Blame Game Beckons Bush and Gore (posted March 31, 2000)(reprinted from Newsday, March 31, 2000)

With the nominations of Republican George W. Bush and Democrat Al Gore now assured, America faces the earliest start to the fall election in recent memory. Each candidate already is running television ads that point out differences with the opposition and is attempting to take advantage of the lessons learned from the nomination experience. Based on the events of the last six months, there are several conclusions that each campaign should take to heart.

1) Play the Blame Game: One of the most creative responses that both Bush and Gore had during their primary battles was to go negative on the opposition while simultaneously accusing the opponent of being shrill and negative. The reason for this strategic innovation is that each man realizes that negative campaigning is successful at pinning unfavorable information on the opposition but also that negativity risks a voter backlash from voters who loathe that style of campaigning.

During the primaries, Bush and Gore attempted to achieve major strategic goals by blaming his opponent for the negative tone of the campaign. For example, in South Carolina, Bush attacked Arizona Senator John McCain for not being a true reformer while also complaining about McCain's unfair attacks on himself. The results speak for themselves. Exit polls revealed that more voters blamed McCain than Bush for the negativity of that primary, and that more people saw Bush than McCain as the real reformer in the race. Both of these impressions were crucial in helping the Texas governor win the balloting.

On the Democratic side, Gore effectively criticized former New Jersey Senator Bill Bradley for proposing an expensive health care reform, for being too liberal, and being out of touch with ordinary voters. Not only did the vice president not get blamed for going on the offensive, his aggressive tactics worked. Voters came to see Bradley as not having an effective plan for dealing with the country's problems and for not offering a better alternative to Gore.

2) Stick to Home-court Issue Advantages as Much as Possible: Despite the early stage of the race, voters already are seeing the likely nominees in different sorts of ways and giving a slight edge to each candidate on different issue domains. For example, a CNN/Time magazine national survey conducted recently found that voters thought Bush best able to handle the issue of crime, while Gore was advantaged in terms of education, health care, Social Security, and world affairs. In terms of personal qualities, Gore was rated stronger on caring and sincerity, but not on honest and trustworthiness. Since each individual is a seasoned campaigner, look for each aspirant to play to his home-court issue advantage and to attempt to defuse areas of weakness. Already, Bush is talking about the need for education reform and the inadequacies of the Clinton/Gore efforts in this area.

3) Focus on Change and Reform, Not the Status Quo: Early surveys matching Gore versus Bush show a close election between the two men. Gore has the advantage of a country at peace and experiencing prosperity, which strengthens his argument that he is the one best able to build on the strong economy of the past eight years. Bush, on the other hand, is in a strong position to appeal to votes interested in change. Typically, after eight years of any president, Republican or Democrat, citizens look for a change in philosophy and outlook. But the fact that two-thirds of Americans believe the country is headed in the right direction makes Bush's argument tricky. He needs to play to voter's desire for change while at the same time recognizing that the country is at peace and experiencing record prosperity.

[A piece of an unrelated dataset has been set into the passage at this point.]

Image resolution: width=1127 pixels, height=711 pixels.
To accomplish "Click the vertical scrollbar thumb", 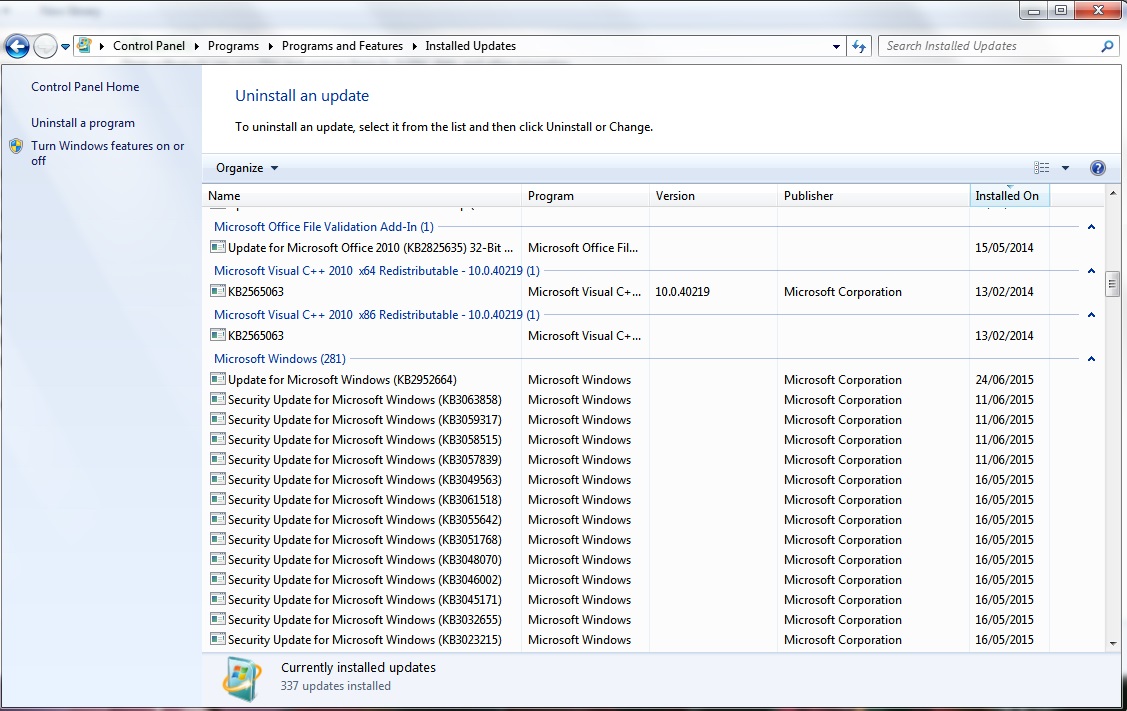I will click(1112, 283).
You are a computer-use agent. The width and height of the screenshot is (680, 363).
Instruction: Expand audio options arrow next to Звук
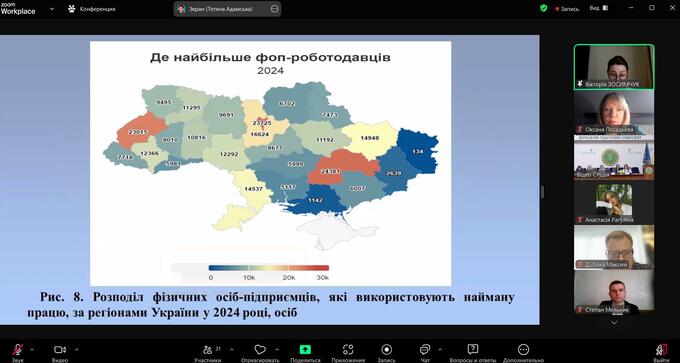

4) Prepare for a Negative Campaign: One quality that marked the nominating strategies of Bush and Gore was a willingness to do whatever it took to win, including a propensity to go negative on the opposition. When Democratic challenger Bradley mounted a serious bid to deny Gore his party's nomination, the vice president responded with sharp and pointed criticisms of Bradley's health care proposals and past political experience. Bush did the same thing when McCain upset Bush in New Hampshire and garnered favorable coverage from reporters. Criticizing his opponent as a hypocrite and fake reformer, Bush beat back the McCain challenge and secured enough delegates for his party's nomination.

With the expectation of a close race and each man having clearly identified weaknesses, look for each candidate to point out differences with the other. Neither will make the 1988 mistake of Michael Dukakis of not responding when criticized by the opponent. Both Gore and Bush will mount aggressive defenses of themselves and make pointed criticisms of the other. The 10 to 20 percent of the voters who will be undecided near the end of the campaign will be the object of their appeals. These are individuals who tend to be political independents and who live in the suburbs. Their fears and concerns will occupy the attention of the presidential candidates.

5) Look for Good Cop/Bad Cop Campaigning: Since current campaign finance rules allow political parties and independent interest groups to broadcast ads for or against specific individuals, look for the candidates to practice "good cop/bad cop" routines in which they deliver more positive messages, while outside organizations sympathetic to each candidate run more hard-hitting messages. Both Gore and Bush will rely on outside groups to carry the most negative messages in the race. The virtue of this strategy is that it allows candidates to appear to be above the partisan fray and thereby helps them avoid voter wrath for negative campaigning. The overall goal of the ad campaign will be to pin negative material on the opponent without getting blamed by voters for practicing attack politics.